What comes to mind when you hear the name Martin Scorsese? Movies about gangsters and thugs, most likely. Stories about the Mob. Stories about dangerous men learning to get what they want from life through the use of force. GoodFellas. Taxi Driver. Raging Bull.

So what is Scorsese doing as director of an Edith Wharton adaptation? What’s with the frilly dresses and the romance?

Actually, Scorsese’s on more familiar territory with The Age of Innocence than it might seem. The 1870s in America were governed by a restrictive system of manners and order that valued modesty and formality over the messiness of being truthful and compassionate. Men engaged in careful duels while they put their feet up and smoked their cigars, concealing weapons of wordplay in their eloquence. Watch how Scorsese choreographs the hushed, harsh conversations in this film, how the clicking of a lighter at the end of a double-edged declaration is like the pop of a gun after a macho turn of phrase in a gangster flick.

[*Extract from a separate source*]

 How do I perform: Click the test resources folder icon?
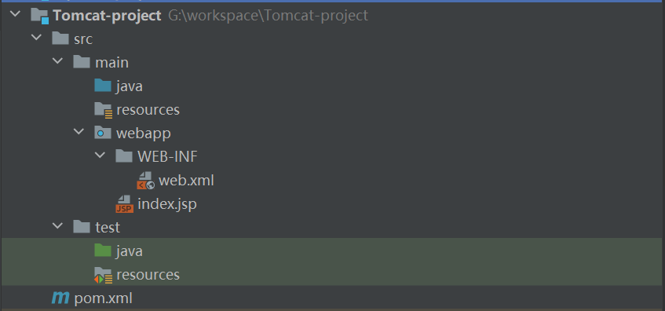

Newland Archer (Daniel Day-Lewis) really isn’t that different from the walking time bomb that Robert DeNiro played in Taxi Driver. Oh, sure, Newland has money and position, but the social rules of the day keep him from what it is he truly desires, a gorgeous but politically-incorrect widow named Madame Ellen Olenska (Michelle Pfeiffer). He wants to break the rules, to upset this fragile house of cards that keeps Ellen isolated, friendless, and lonely. But he cannot without spoiling his reputation and risking his secure position in the community. Newland must choose between acting on his plan to marry the prim, proper, and girlish May, or to act on desire and admiration for this exotic and sophisticated rebel who so clearly desires him. The community conspires to force him into the marriage, seeing full well that his heart is straying to the newcomer. Finding himself between a life of respect and honor and a life of shame, this gentleman must choose.

Daniel Day-Lewis — who made a comic art of restraint in A Room With a View — is similarly restrained here, but makes Newland an admirable, sympathetic, and tragic figure. And Michelle Pfeiffer is glorious and energetic as Ellen. Winona Ryder gives one of her best performances as the ultimate well-mannered lady, May Welland, who uses her social influence both to conspire and manipulate as well as to lend a note of much needed grace in the midst of chaos.

The Age of Innocence reminds us that Hollywood’s tendency to champion the desires of the self runs against the grain of much classic literature. I think it demonstrates powerfully that no relationship is as simple as it appears, and sometimes a smile can conceal devilish motives. It also shows that while tradition can devolve into a conformity that stifles compassion and love, acting in mere self-interest can ultimately be just as destructive.